> **SHORT EXERCISE A**:
Identify every line in the records that contains the word "height" and copy each one.

> **ARTICLE**:
>>>>>

Video by Depeche Mode
- Released: 25 September 2006
- Recorded: 18–19 February 2006
- Venue: Fila Forum (Milan, Italy)
- Genre: Synth-pop; new wave; electronic rock; alternative dance; industrial rock;
- Length: 188 minutes
- Label: Mute
- Director: Blue Leach

Depeche Mode chronology
| One Night in Paris (2002) | Touring the Angel: Live in Milan (2006) | Tour of the Universe: Barcelona 20/21.11.09 (2010) |

= Touring the Angel: Live in Milan =

Touring the Angel: Live in Milan is a live video album by English electronic music band Depeche Mode, released on 25 September 2006 by Mute Records. It was directed and filmed by Blue Leach at Fila Forum in Assago, near Milan, Italy, on 18 and 19 February 2006, during the band's 2005–06 Touring the Angel concert tour.

<<<<<

> **SHORT EXERCISE B**:
In the Depeche Mode video album text, rename "Fila Forum" to "Forum arena" and write out the passage starting at "Touring the Angel: Live in Milan is" and ending at "Angel concert tour.".

> **TASK INPUT**:
>>>>>

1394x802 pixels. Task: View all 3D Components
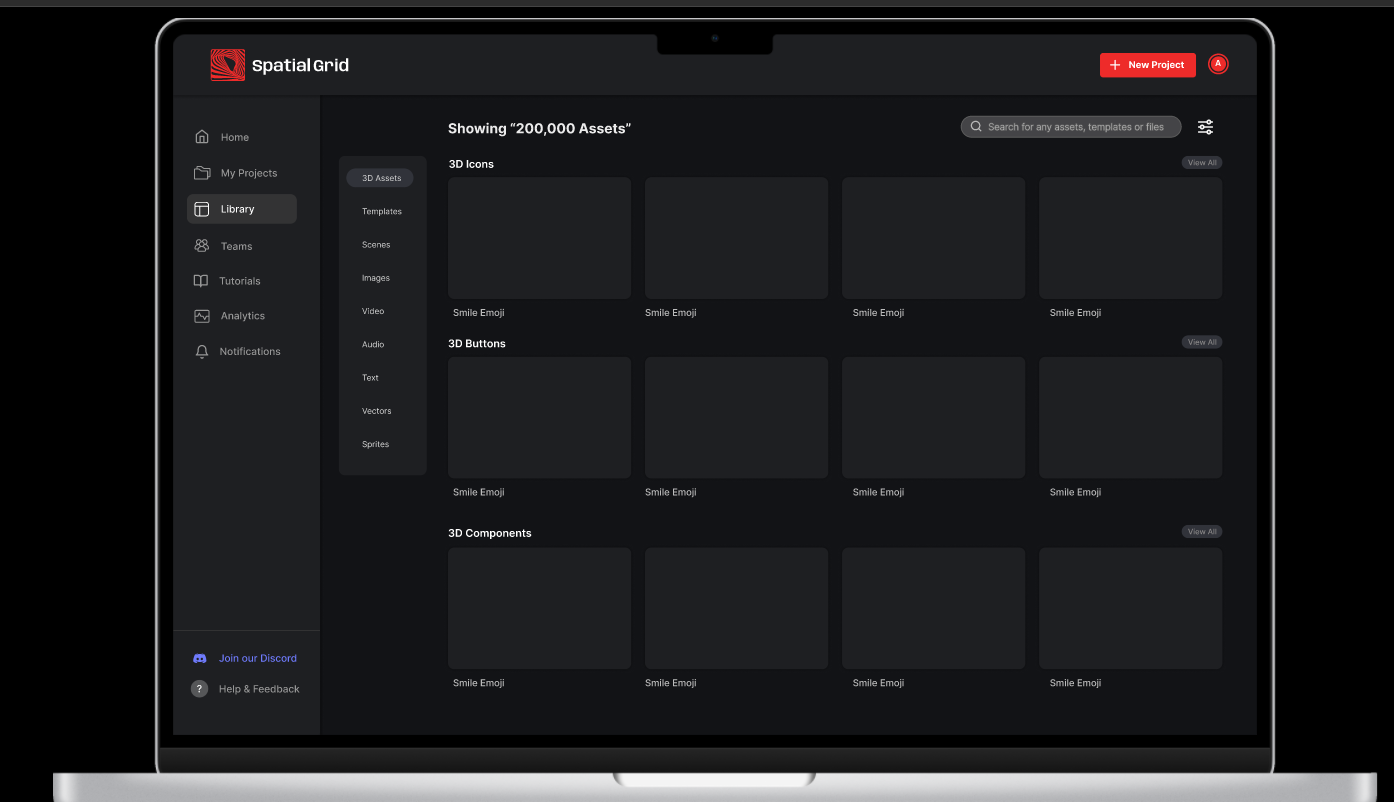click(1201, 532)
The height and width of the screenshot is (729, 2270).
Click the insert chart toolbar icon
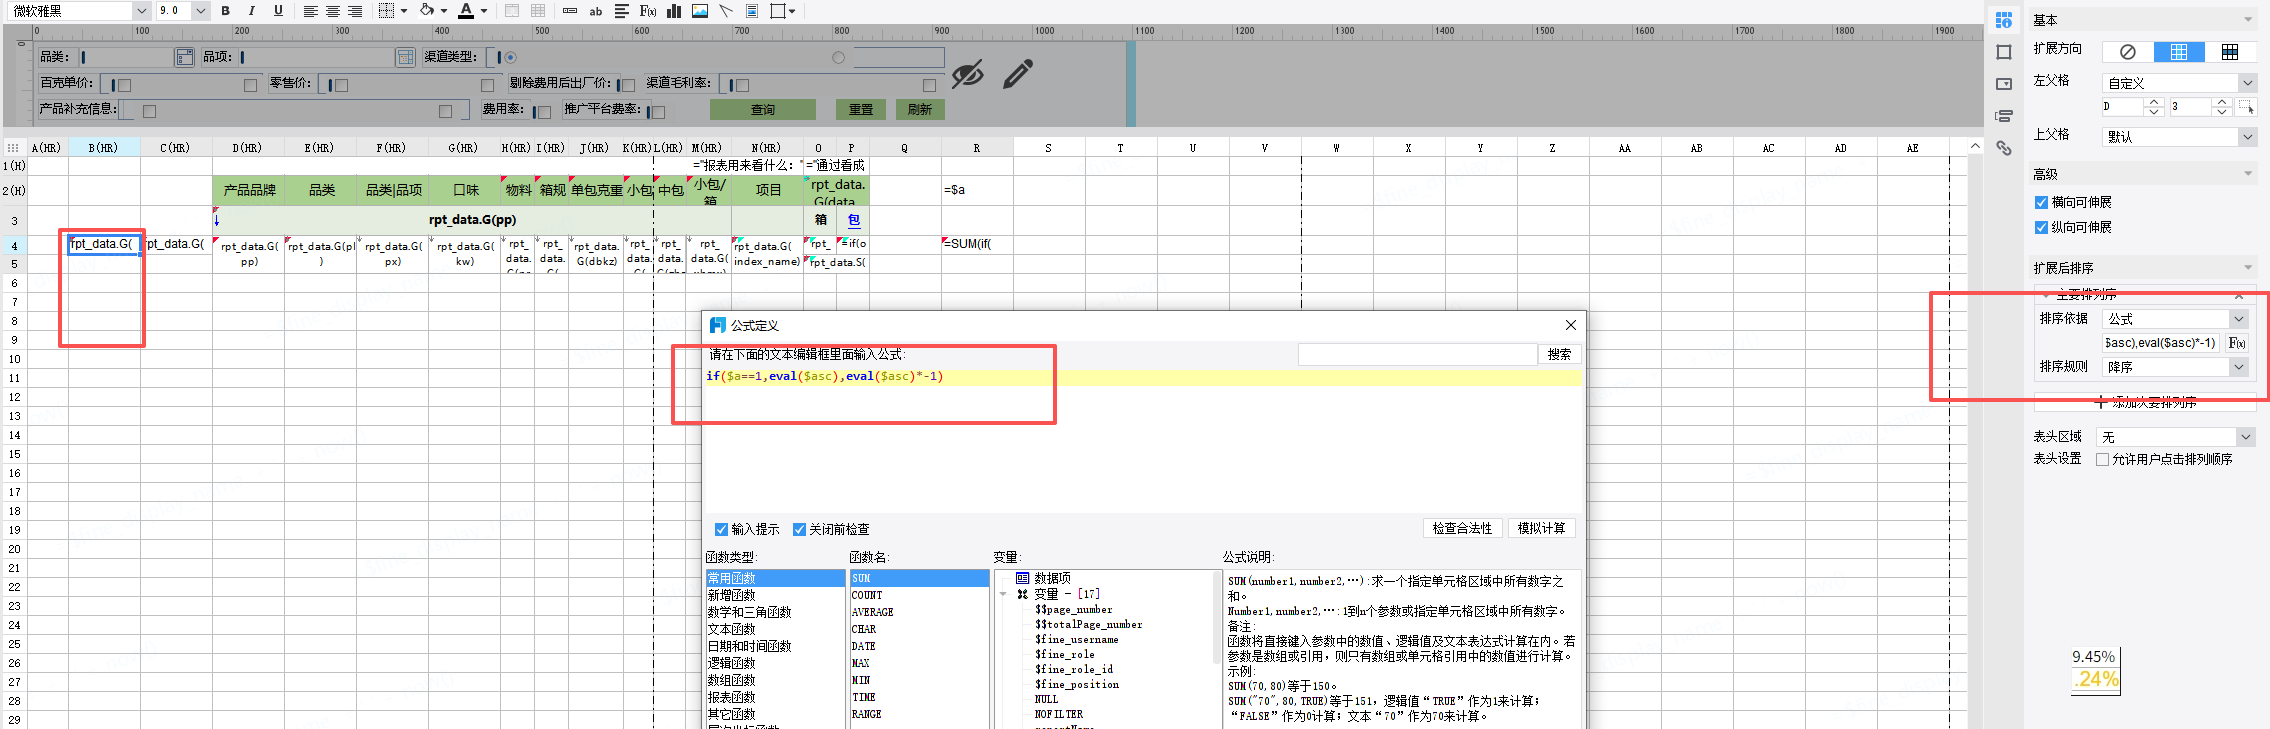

<<<<<
>>>>>

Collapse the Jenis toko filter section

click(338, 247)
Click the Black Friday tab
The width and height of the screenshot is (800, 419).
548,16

<<<<<

> **RIGHT ANSWER A**:
The height and width of the screenshot is (729, 2270).
The width and height of the screenshot is (800, 419).

> **RIGHT ANSWER B**:
Touring the Angel: Live in Milan is a live video album by English electronic music band Depeche Mode, released on 25 September 2006 by Mute Records. It was directed and filmed by Blue Leach at Forum arena in Assago, near Milan, Italy, on 18 and 19 February 2006, during the band's 2005–06 Touring the Angel concert tour.